Marc Bolan murió en un accidente de coche en Barnes Common en el sudoeste de Londres en septiembre de 1977. Iba en el asiento del copiloto de un Mini violeta conducido por su compañera, Gloria Jones. El Mini se salió de la carretera en una curva y chocó contra un árbol. Jones sobrevivió. Bolan falleció. Tenía veintinueve años.

Mi madre me contó durante el desayuno que había muerto, igual que haría tres años más tarde al despertarme con una taza de té y darme la noticia de que habían asesinado a John Lennon. Ojalá pudiera decir que me desvanecí sobre el mantel de la mesa, que subí sollozando a mi dormitorio, que lloré amargamente y que me pasé allí una semana, inconsolable y rodeado de velas. Pero eso no es lo que sucedió. Sentí ese escalofrío que se produce cuando te enteras de una muerte, pero nada más personal.

▶ **Tarea asignada A**
Por favor, extrae literalmente del fragmento sobre la muerte de Marc Bolan el pasaje que comienza con "Marc Bolan murió" y continúa hasta "nada más personal.".
▶ **Tarea asignada B**
Responde según el fragmento sobre la muerte de Marc Bolan:
(i) ¿De qué color era el Mini del accidente?
(ii) ¿Quién conducía el coche?
(iii) ¿Qué noticia dio la madre tres años más tarde con una taza de té?

▶ **Registros de ubicación de palabras y elementos**
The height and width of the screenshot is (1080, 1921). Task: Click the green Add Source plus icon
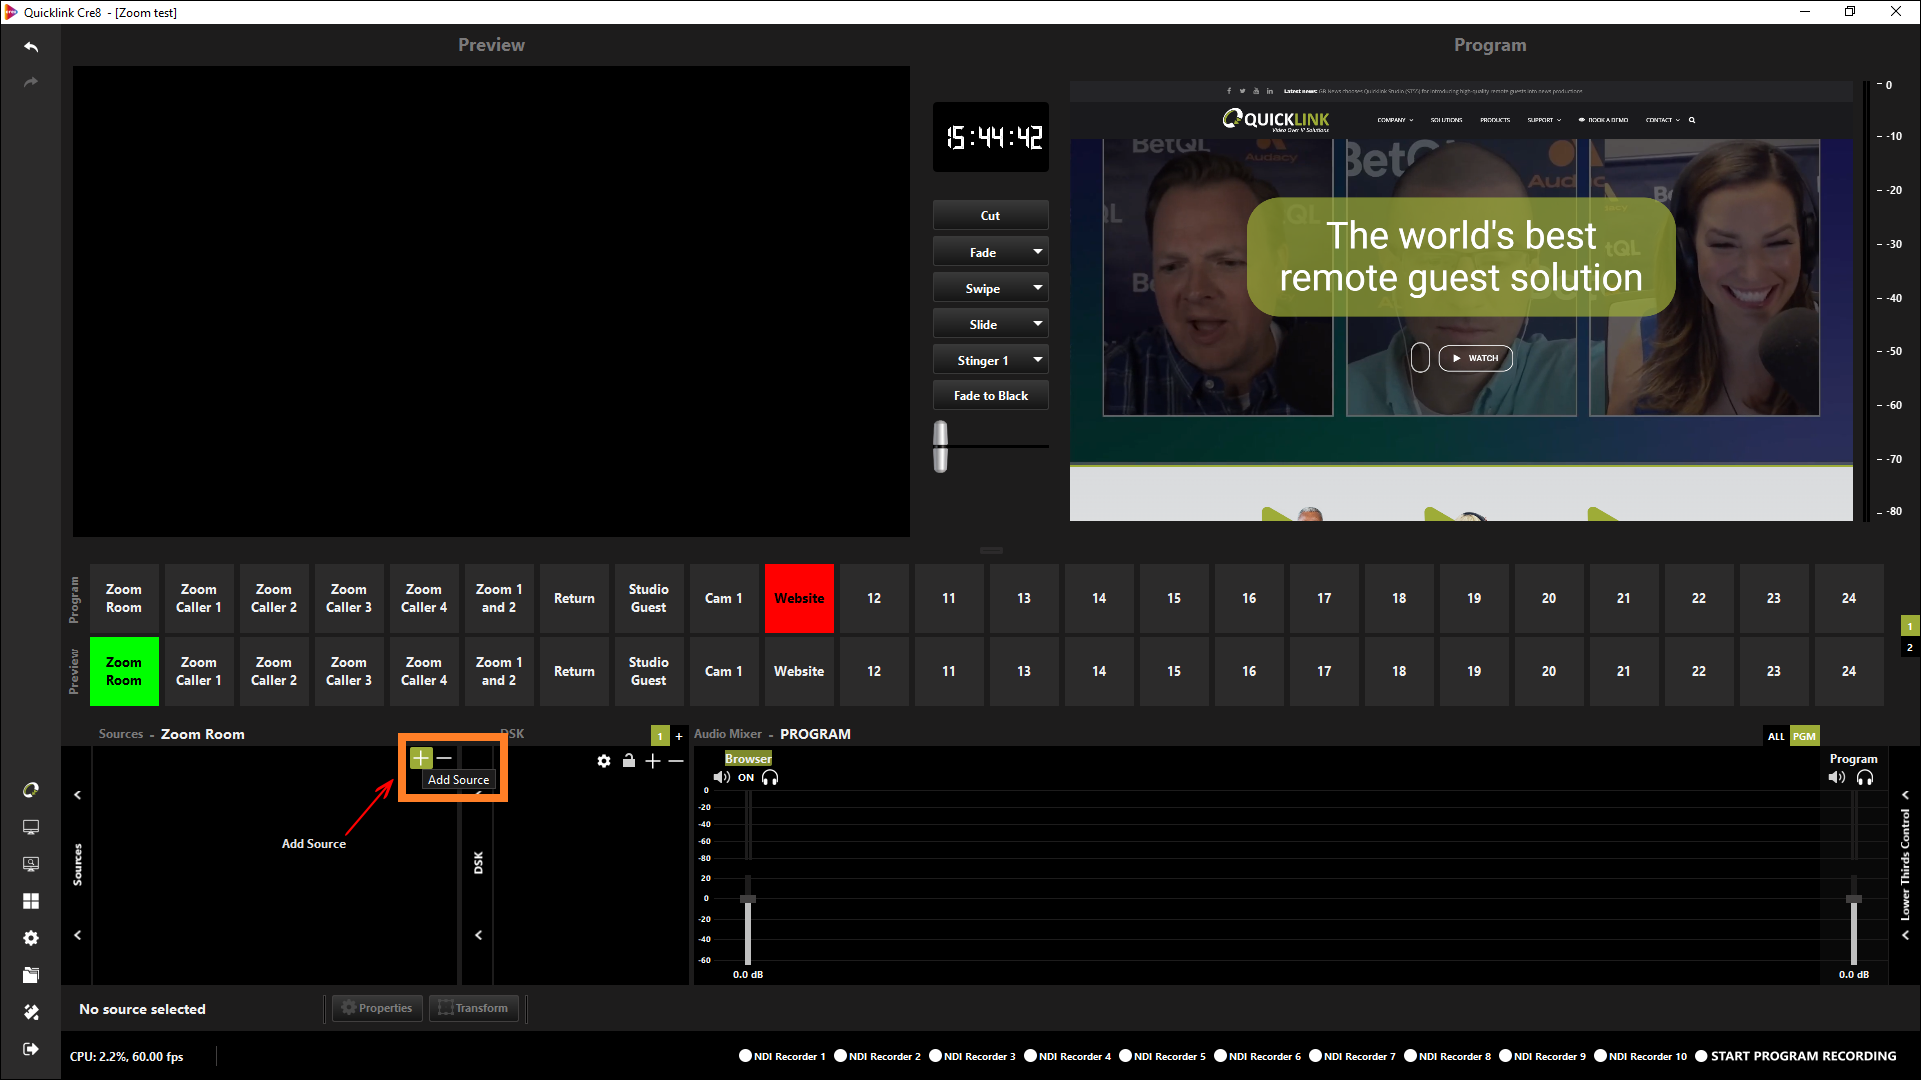click(x=421, y=758)
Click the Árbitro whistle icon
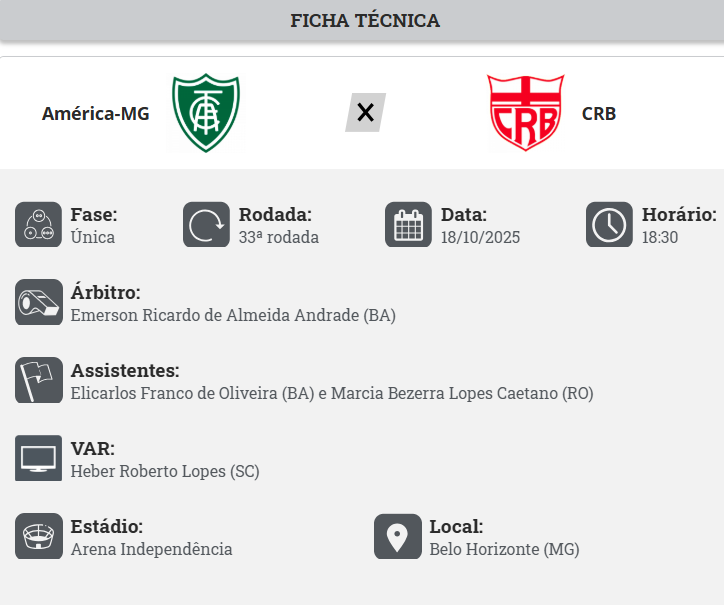The width and height of the screenshot is (724, 605). click(39, 303)
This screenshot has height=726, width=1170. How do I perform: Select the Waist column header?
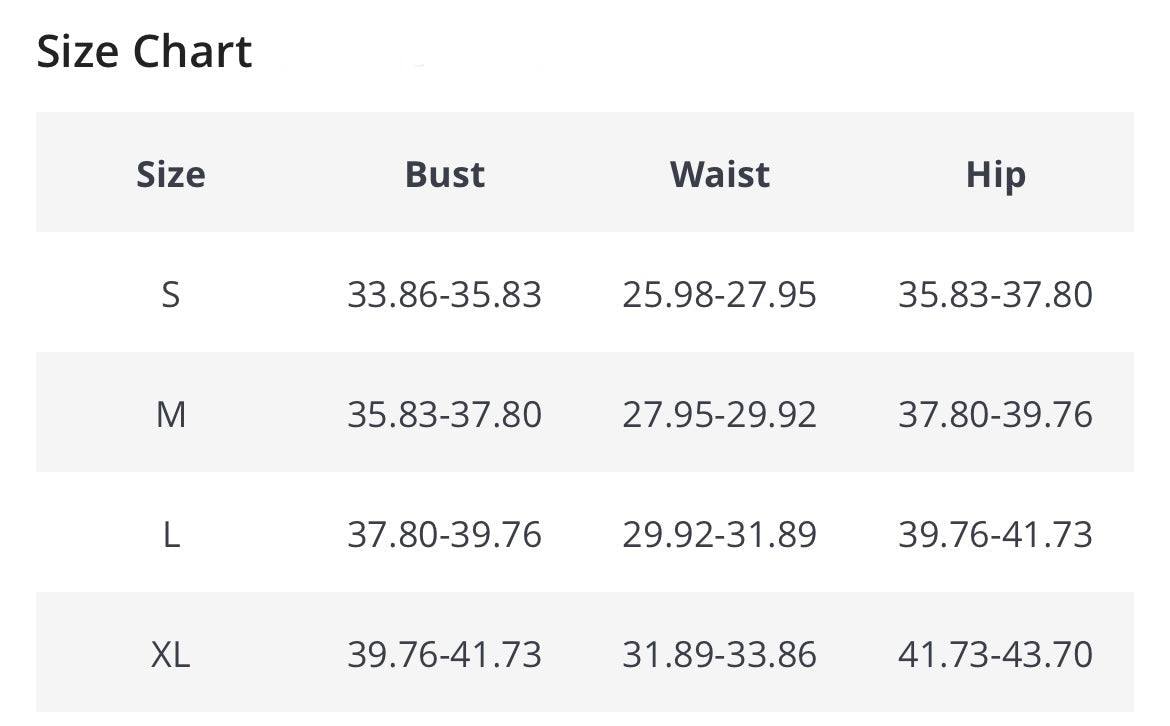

▶ **Respuesta final A**
Marc Bolan murió en un accidente de coche en Barnes Common en el sudoeste de Londres en septiembre de 1977. Iba en el asiento del copiloto de un Mini violeta conducido por su compañera, Gloria Jones. El Mini se salió de la carretera en una curva y chocó contra un árbol. Jones sobrevivió. Bolan falleció. Tenía veintinueve años.

Mi madre me contó durante el desayuno que había muerto, igual que haría tres años más tarde al despertarme con una taza de té y darme la noticia de que habían asesinado a John Lennon. Ojalá pudiera decir que me desvanecí sobre el mantel de la mesa, que subí sollozando a mi dormitorio, que lloré amargamente y que me pasé allí una semana, inconsolable y rodeado de velas. Pero eso no es lo que sucedió. Sentí ese escalofrío que se produce cuando te enteras de una muerte, pero nada más personal.

▶ **Respuesta final B**
(i) Violeta.
(ii) Gloria Jones, la compañera de Bolan.
(iii) Que habían asesinado a John Lennon.